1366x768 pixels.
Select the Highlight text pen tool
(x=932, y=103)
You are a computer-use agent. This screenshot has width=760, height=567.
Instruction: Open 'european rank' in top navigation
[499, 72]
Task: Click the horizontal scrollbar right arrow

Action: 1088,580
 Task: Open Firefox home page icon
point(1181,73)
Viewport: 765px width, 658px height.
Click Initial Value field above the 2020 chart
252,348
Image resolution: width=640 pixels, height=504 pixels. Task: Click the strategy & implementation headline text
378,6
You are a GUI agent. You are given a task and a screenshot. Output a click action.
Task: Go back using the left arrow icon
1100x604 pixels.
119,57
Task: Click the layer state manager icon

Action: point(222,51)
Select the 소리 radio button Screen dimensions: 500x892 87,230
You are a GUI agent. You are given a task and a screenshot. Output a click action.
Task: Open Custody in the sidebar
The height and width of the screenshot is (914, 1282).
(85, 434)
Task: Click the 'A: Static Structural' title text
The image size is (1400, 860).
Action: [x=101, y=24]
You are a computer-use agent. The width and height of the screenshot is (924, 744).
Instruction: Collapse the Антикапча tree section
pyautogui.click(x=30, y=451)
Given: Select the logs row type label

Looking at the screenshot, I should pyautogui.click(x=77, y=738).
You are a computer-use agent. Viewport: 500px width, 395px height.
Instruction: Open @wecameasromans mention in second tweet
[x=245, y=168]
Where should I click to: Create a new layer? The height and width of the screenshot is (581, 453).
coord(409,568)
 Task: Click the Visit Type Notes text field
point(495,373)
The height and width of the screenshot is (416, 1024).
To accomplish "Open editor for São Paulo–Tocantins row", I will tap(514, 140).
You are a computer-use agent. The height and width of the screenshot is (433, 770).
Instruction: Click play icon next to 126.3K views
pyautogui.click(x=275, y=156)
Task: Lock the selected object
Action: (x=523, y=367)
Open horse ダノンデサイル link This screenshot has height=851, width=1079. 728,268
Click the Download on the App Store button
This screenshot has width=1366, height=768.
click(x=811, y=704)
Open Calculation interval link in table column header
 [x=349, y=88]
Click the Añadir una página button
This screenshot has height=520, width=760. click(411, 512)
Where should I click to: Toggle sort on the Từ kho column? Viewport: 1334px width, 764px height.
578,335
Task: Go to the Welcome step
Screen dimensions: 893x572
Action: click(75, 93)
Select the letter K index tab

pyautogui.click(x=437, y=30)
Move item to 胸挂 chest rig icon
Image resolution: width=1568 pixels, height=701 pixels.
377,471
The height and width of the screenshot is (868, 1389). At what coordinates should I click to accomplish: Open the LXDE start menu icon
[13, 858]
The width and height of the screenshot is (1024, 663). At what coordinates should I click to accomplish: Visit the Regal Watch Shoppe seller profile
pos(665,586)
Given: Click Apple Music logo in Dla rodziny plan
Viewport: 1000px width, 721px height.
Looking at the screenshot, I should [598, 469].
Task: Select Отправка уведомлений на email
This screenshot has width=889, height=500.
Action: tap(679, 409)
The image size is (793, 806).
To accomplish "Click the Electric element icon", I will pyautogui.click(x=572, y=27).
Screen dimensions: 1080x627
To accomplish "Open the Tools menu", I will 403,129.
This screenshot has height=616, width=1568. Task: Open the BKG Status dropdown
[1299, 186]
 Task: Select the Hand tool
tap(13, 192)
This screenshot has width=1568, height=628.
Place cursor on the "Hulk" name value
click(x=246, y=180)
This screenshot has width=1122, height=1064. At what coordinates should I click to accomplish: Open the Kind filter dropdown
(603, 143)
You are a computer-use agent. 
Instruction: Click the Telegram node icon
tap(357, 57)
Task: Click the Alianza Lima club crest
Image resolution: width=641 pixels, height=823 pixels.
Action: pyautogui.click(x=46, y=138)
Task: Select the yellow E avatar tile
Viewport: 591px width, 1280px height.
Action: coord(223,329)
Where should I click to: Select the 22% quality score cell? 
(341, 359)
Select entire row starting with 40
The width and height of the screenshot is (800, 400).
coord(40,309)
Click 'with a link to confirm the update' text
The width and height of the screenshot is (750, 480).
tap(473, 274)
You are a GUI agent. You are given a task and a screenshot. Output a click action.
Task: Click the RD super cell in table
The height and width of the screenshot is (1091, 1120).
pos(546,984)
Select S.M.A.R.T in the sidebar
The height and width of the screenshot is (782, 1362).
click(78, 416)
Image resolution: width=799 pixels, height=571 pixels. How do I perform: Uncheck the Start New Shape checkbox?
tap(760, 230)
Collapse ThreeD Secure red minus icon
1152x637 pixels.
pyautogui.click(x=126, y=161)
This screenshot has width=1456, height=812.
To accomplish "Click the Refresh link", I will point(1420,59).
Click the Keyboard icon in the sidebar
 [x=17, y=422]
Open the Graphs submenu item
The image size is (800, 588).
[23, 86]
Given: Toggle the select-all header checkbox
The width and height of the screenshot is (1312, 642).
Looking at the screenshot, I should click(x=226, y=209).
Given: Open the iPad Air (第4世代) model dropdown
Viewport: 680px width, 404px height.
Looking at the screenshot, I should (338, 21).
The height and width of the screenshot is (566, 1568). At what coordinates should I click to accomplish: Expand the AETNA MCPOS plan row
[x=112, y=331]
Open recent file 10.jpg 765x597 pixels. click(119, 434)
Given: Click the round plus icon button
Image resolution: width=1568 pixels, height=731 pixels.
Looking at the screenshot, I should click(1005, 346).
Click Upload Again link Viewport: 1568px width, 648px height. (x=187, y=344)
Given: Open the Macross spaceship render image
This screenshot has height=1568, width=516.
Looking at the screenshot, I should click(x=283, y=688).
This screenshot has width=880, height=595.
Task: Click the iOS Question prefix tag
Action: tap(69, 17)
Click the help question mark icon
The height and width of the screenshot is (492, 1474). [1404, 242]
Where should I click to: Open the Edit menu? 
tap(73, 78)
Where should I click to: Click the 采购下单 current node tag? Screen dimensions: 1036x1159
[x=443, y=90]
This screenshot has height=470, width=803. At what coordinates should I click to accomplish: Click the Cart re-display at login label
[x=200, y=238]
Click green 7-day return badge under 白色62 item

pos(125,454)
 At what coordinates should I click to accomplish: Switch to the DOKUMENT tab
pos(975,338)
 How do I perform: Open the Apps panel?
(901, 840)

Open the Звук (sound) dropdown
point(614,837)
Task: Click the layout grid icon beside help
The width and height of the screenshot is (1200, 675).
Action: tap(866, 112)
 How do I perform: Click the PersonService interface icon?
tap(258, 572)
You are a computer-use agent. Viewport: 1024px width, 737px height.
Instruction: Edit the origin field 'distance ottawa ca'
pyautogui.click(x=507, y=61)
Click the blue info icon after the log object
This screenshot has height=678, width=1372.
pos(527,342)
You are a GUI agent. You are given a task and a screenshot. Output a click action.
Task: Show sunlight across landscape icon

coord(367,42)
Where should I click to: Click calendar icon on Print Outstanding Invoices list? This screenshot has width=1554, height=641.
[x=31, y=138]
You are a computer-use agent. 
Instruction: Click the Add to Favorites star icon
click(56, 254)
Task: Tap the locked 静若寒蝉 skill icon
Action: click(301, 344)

### TASK REQUIREMENTS
In full and without alteration, transcribe the listing above.

### SOLUTION TO THIS EXERCISE
1366x768 pixels.
Select the Highlight text pen tool
(x=932, y=103)
You are a computer-use agent. This screenshot has width=760, height=567.
Instruction: Open 'european rank' in top navigation
[499, 72]
Task: Click the horizontal scrollbar right arrow

Action: 1088,580
 Task: Open Firefox home page icon
point(1181,73)
Viewport: 765px width, 658px height.
Click Initial Value field above the 2020 chart
252,348
Image resolution: width=640 pixels, height=504 pixels. Task: Click the strategy & implementation headline text
378,6
You are a GUI agent. You are given a task and a screenshot. Output a click action.
Task: Go back using the left arrow icon
1100x604 pixels.
119,57
Task: Click the layer state manager icon

Action: point(222,51)
Select the 소리 radio button Screen dimensions: 500x892 87,230
You are a GUI agent. You are given a task and a screenshot. Output a click action.
Task: Open Custody in the sidebar
The height and width of the screenshot is (914, 1282).
(85, 434)
Task: Click the 'A: Static Structural' title text
The image size is (1400, 860).
Action: [x=101, y=24]
You are a computer-use agent. The width and height of the screenshot is (924, 744).
Instruction: Collapse the Антикапча tree section
pyautogui.click(x=30, y=451)
Given: Select the logs row type label

Looking at the screenshot, I should pyautogui.click(x=77, y=738).
You are a computer-use agent. Viewport: 500px width, 395px height.
Instruction: Open @wecameasromans mention in second tweet
[x=245, y=168]
Where should I click to: Create a new layer? The height and width of the screenshot is (581, 453).
coord(409,568)
 Task: Click the Visit Type Notes text field
point(495,373)
The height and width of the screenshot is (416, 1024).
To accomplish "Open editor for São Paulo–Tocantins row", I will tap(514, 140).
You are a computer-use agent. The height and width of the screenshot is (433, 770).
Instruction: Click play icon next to 126.3K views
pyautogui.click(x=275, y=156)
Task: Lock the selected object
Action: (x=523, y=367)
Open horse ダノンデサイル link This screenshot has height=851, width=1079. 728,268
Click the Download on the App Store button
This screenshot has width=1366, height=768.
click(x=811, y=704)
Open Calculation interval link in table column header
 [x=349, y=88]
Click the Añadir una página button
This screenshot has height=520, width=760. click(411, 512)
Where should I click to: Toggle sort on the Từ kho column? Viewport: 1334px width, 764px height.
578,335
Task: Go to the Welcome step
Screen dimensions: 893x572
Action: click(75, 93)
Select the letter K index tab

pyautogui.click(x=437, y=30)
Move item to 胸挂 chest rig icon
Image resolution: width=1568 pixels, height=701 pixels.
377,471
The height and width of the screenshot is (868, 1389). At what coordinates should I click to accomplish: Open the LXDE start menu icon
[13, 858]
The width and height of the screenshot is (1024, 663). At what coordinates should I click to accomplish: Visit the Regal Watch Shoppe seller profile
pos(665,586)
Given: Click Apple Music logo in Dla rodziny plan
Viewport: 1000px width, 721px height.
Looking at the screenshot, I should [598, 469].
Task: Select Отправка уведомлений на email
This screenshot has width=889, height=500.
Action: tap(679, 409)
The image size is (793, 806).
To accomplish "Click the Electric element icon", I will pyautogui.click(x=572, y=27).
Screen dimensions: 1080x627
To accomplish "Open the Tools menu", I will 403,129.
This screenshot has height=616, width=1568. Task: Open the BKG Status dropdown
[1299, 186]
 Task: Select the Hand tool
tap(13, 192)
This screenshot has width=1568, height=628.
Place cursor on the "Hulk" name value
click(x=246, y=180)
This screenshot has width=1122, height=1064. At what coordinates should I click to accomplish: Open the Kind filter dropdown
(603, 143)
You are a computer-use agent. 
Instruction: Click the Telegram node icon
tap(357, 57)
Task: Click the Alianza Lima club crest
Image resolution: width=641 pixels, height=823 pixels.
Action: pyautogui.click(x=46, y=138)
Task: Select the yellow E avatar tile
Viewport: 591px width, 1280px height.
Action: coord(223,329)
Where should I click to: Select the 22% quality score cell? 
(341, 359)
Select entire row starting with 40
The width and height of the screenshot is (800, 400).
coord(40,309)
Click 'with a link to confirm the update' text
The width and height of the screenshot is (750, 480).
tap(473, 274)
You are a GUI agent. You are given a task and a screenshot. Output a click action.
Task: Click the RD super cell in table
The height and width of the screenshot is (1091, 1120).
pos(546,984)
Select S.M.A.R.T in the sidebar
The height and width of the screenshot is (782, 1362).
click(78, 416)
Image resolution: width=799 pixels, height=571 pixels. How do I perform: Uncheck the Start New Shape checkbox?
tap(760, 230)
Collapse ThreeD Secure red minus icon
1152x637 pixels.
pyautogui.click(x=126, y=161)
This screenshot has width=1456, height=812.
To accomplish "Click the Refresh link", I will point(1420,59).
Click the Keyboard icon in the sidebar
 [x=17, y=422]
Open the Graphs submenu item
The image size is (800, 588).
[23, 86]
Given: Toggle the select-all header checkbox
The width and height of the screenshot is (1312, 642).
Looking at the screenshot, I should click(x=226, y=209).
Given: Open the iPad Air (第4世代) model dropdown
Viewport: 680px width, 404px height.
Looking at the screenshot, I should (338, 21).
The height and width of the screenshot is (566, 1568). At what coordinates should I click to accomplish: Expand the AETNA MCPOS plan row
[x=112, y=331]
Open recent file 10.jpg 765x597 pixels. click(119, 434)
Given: Click the round plus icon button
Image resolution: width=1568 pixels, height=731 pixels.
Looking at the screenshot, I should click(1005, 346).
Click Upload Again link Viewport: 1568px width, 648px height. (x=187, y=344)
Given: Open the Macross spaceship render image
This screenshot has height=1568, width=516.
Looking at the screenshot, I should click(x=283, y=688).
This screenshot has width=880, height=595.
Task: Click the iOS Question prefix tag
Action: tap(69, 17)
Click the help question mark icon
The height and width of the screenshot is (492, 1474). [1404, 242]
Where should I click to: Open the Edit menu? 
tap(73, 78)
Where should I click to: Click the 采购下单 current node tag? Screen dimensions: 1036x1159
[x=443, y=90]
This screenshot has height=470, width=803. At what coordinates should I click to accomplish: Click the Cart re-display at login label
[x=200, y=238]
Click green 7-day return badge under 白色62 item

pos(125,454)
 At what coordinates should I click to accomplish: Switch to the DOKUMENT tab
pos(975,338)
 How do I perform: Open the Apps panel?
(901, 840)

Open the Звук (sound) dropdown
point(614,837)
Task: Click the layout grid icon beside help
The width and height of the screenshot is (1200, 675).
Action: tap(866, 112)
 How do I perform: Click the PersonService interface icon?
tap(258, 572)
You are a computer-use agent. Viewport: 1024px width, 737px height.
Instruction: Edit the origin field 'distance ottawa ca'
pyautogui.click(x=507, y=61)
Click the blue info icon after the log object
This screenshot has height=678, width=1372.
pos(527,342)
You are a GUI agent. You are given a task and a screenshot. Output a click action.
Task: Show sunlight across landscape icon

coord(367,42)
Where should I click to: Click calendar icon on Print Outstanding Invoices list? This screenshot has width=1554, height=641.
[x=31, y=138]
You are a computer-use agent. 
Instruction: Click the Add to Favorites star icon
click(56, 254)
Task: Tap the locked 静若寒蝉 skill icon
Action: click(301, 344)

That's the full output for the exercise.